- Opening Delimiter -
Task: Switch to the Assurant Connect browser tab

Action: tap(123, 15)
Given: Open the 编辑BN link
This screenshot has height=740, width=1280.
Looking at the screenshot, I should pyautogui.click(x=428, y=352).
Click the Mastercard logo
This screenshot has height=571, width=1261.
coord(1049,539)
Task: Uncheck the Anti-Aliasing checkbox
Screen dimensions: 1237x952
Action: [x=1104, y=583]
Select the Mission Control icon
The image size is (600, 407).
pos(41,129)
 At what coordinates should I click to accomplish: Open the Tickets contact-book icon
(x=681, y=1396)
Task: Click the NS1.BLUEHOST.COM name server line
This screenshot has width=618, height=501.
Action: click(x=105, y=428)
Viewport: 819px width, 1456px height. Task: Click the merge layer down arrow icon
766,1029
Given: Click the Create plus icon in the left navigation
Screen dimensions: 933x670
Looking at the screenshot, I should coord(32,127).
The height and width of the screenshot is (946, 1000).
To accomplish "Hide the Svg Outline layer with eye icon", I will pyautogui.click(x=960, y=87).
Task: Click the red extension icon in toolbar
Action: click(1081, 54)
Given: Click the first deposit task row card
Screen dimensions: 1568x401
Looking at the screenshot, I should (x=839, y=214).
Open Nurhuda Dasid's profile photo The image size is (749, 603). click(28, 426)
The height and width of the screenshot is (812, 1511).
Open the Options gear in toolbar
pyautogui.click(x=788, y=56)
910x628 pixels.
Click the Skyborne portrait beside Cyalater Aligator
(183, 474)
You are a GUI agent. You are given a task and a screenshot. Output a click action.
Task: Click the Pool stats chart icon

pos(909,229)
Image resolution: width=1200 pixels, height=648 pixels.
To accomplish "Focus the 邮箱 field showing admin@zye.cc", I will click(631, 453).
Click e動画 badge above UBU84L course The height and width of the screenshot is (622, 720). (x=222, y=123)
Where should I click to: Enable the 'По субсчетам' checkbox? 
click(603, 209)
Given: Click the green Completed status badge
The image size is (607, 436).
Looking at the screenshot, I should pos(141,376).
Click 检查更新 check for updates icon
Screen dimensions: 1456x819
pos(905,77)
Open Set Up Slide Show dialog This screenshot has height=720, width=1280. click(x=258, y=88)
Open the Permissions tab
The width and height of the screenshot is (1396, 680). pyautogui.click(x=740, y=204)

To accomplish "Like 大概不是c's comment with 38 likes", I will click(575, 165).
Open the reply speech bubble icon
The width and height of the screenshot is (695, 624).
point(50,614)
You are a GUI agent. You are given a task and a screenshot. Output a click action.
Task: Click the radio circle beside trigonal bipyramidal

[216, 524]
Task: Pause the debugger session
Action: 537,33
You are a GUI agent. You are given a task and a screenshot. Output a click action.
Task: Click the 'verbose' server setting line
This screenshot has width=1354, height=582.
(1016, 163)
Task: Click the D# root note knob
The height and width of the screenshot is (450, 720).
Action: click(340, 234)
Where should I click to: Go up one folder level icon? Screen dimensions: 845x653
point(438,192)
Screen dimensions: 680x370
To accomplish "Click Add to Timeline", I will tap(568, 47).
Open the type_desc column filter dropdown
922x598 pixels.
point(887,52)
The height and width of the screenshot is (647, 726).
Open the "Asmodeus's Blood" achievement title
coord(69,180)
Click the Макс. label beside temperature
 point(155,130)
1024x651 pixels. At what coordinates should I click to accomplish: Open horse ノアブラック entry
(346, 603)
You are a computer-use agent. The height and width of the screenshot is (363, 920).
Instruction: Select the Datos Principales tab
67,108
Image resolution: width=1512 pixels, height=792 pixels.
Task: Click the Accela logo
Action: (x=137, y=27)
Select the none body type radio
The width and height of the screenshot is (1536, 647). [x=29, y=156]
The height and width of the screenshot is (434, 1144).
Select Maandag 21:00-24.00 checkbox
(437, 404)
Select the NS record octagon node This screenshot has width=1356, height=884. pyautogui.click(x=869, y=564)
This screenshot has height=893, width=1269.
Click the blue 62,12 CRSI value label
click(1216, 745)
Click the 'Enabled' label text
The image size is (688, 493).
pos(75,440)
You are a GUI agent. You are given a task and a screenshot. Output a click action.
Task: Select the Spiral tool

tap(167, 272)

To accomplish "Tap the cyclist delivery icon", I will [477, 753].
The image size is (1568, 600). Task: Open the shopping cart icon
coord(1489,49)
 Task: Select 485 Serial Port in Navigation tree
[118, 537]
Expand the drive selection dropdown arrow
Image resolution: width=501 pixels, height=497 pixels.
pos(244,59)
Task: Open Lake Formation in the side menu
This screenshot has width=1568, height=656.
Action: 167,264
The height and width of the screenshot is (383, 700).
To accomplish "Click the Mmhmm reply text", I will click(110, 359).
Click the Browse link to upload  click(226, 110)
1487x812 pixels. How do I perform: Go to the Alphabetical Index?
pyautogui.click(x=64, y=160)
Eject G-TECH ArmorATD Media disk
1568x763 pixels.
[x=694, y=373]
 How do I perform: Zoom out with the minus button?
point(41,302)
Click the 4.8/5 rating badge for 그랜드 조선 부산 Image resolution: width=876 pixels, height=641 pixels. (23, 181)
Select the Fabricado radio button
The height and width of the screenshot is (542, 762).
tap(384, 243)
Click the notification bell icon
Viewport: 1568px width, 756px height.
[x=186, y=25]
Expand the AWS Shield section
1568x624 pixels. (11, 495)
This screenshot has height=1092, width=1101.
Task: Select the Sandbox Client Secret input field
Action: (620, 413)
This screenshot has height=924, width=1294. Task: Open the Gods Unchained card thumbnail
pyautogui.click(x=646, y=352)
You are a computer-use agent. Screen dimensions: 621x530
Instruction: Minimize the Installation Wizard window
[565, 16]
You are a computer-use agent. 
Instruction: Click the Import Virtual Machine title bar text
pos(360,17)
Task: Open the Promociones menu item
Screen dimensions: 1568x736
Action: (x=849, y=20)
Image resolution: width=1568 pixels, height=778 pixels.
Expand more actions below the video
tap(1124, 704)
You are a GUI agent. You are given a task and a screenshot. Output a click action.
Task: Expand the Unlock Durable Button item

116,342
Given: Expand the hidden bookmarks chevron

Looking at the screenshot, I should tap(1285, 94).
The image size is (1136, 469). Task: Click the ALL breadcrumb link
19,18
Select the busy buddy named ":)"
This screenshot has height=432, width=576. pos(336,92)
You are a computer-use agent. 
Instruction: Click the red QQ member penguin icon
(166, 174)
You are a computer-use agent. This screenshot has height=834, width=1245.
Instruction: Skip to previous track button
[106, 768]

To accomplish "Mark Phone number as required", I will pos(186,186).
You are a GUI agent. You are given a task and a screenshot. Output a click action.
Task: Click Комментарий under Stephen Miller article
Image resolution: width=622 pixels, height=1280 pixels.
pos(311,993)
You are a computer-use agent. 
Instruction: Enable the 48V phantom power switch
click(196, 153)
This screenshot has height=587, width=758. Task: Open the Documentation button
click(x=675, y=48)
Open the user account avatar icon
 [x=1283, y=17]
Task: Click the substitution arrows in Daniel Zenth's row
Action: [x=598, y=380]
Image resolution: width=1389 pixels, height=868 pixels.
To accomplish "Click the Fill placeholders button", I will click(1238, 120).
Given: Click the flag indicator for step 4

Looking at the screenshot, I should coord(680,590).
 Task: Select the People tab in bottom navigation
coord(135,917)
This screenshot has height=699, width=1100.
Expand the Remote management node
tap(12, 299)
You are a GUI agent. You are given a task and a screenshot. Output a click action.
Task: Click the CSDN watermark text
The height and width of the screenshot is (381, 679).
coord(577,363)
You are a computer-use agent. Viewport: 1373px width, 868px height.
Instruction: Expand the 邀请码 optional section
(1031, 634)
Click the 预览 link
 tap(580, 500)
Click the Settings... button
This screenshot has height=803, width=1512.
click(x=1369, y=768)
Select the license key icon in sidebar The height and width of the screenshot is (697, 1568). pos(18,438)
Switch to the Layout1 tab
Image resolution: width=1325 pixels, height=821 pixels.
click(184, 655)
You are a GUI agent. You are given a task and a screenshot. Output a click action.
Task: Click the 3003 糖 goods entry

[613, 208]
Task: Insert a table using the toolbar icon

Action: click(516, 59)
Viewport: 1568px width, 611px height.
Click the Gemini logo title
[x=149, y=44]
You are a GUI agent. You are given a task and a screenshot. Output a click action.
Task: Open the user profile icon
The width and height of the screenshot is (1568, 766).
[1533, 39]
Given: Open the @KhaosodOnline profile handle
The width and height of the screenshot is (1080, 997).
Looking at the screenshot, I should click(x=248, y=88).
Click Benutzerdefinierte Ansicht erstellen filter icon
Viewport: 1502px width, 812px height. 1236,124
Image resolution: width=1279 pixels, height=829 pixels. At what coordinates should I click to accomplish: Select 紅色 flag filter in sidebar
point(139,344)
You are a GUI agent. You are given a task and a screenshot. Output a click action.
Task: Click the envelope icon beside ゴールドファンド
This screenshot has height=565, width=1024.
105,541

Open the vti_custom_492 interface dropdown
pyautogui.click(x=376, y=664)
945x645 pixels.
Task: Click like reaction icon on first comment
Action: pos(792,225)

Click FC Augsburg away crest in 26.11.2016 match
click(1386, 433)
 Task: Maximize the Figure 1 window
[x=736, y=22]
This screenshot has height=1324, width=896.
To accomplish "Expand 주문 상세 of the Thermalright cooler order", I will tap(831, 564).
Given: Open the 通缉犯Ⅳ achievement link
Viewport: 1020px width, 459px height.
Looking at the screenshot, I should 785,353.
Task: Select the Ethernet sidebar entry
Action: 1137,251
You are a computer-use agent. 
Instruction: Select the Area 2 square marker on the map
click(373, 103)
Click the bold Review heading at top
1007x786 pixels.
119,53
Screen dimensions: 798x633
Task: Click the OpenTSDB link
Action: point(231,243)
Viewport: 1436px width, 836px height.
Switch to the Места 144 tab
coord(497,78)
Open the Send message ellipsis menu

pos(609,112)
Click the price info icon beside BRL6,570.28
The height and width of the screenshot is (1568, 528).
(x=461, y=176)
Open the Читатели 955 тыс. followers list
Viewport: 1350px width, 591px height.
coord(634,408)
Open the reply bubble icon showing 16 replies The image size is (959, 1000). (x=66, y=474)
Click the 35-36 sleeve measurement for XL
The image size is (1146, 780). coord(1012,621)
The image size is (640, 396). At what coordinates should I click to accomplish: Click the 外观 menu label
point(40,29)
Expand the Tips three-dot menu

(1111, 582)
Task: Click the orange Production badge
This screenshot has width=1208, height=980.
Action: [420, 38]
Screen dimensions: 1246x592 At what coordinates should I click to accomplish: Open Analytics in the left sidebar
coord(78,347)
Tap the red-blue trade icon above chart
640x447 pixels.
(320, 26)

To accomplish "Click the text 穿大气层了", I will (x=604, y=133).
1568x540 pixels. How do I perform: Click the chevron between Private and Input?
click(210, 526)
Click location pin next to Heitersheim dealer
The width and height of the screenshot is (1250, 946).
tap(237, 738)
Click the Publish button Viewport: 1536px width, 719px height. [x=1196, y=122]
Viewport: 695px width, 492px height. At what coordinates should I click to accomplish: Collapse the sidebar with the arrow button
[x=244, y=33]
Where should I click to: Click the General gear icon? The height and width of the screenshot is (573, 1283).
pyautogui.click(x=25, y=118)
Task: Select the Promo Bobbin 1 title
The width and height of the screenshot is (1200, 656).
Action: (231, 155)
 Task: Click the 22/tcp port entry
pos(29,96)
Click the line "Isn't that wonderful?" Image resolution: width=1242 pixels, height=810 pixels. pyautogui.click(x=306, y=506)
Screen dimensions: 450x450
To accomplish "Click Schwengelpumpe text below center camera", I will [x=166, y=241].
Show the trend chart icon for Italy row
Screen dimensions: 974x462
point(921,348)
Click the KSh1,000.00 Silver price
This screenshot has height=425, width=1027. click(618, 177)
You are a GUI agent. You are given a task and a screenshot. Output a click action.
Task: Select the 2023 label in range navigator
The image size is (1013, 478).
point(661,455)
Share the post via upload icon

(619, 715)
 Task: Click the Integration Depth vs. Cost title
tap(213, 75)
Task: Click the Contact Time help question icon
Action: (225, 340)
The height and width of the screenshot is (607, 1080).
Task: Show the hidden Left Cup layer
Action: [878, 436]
- Closing Delimiter -
Activity: Look back at the entries above and repeat, unchanged, every line from the line holding "This screenshot has width=618, height=501." through the line holding "Given: Click the first deposit task row card".

Your solution:
This screenshot has width=618, height=501.
Action: click(x=105, y=428)
Viewport: 819px width, 1456px height. Task: Click the merge layer down arrow icon
766,1029
Given: Click the Create plus icon in the left navigation
Screen dimensions: 933x670
Looking at the screenshot, I should coord(32,127).
The height and width of the screenshot is (946, 1000).
To accomplish "Hide the Svg Outline layer with eye icon", I will pyautogui.click(x=960, y=87).
Task: Click the red extension icon in toolbar
Action: click(1081, 54)
Given: Click the first deposit task row card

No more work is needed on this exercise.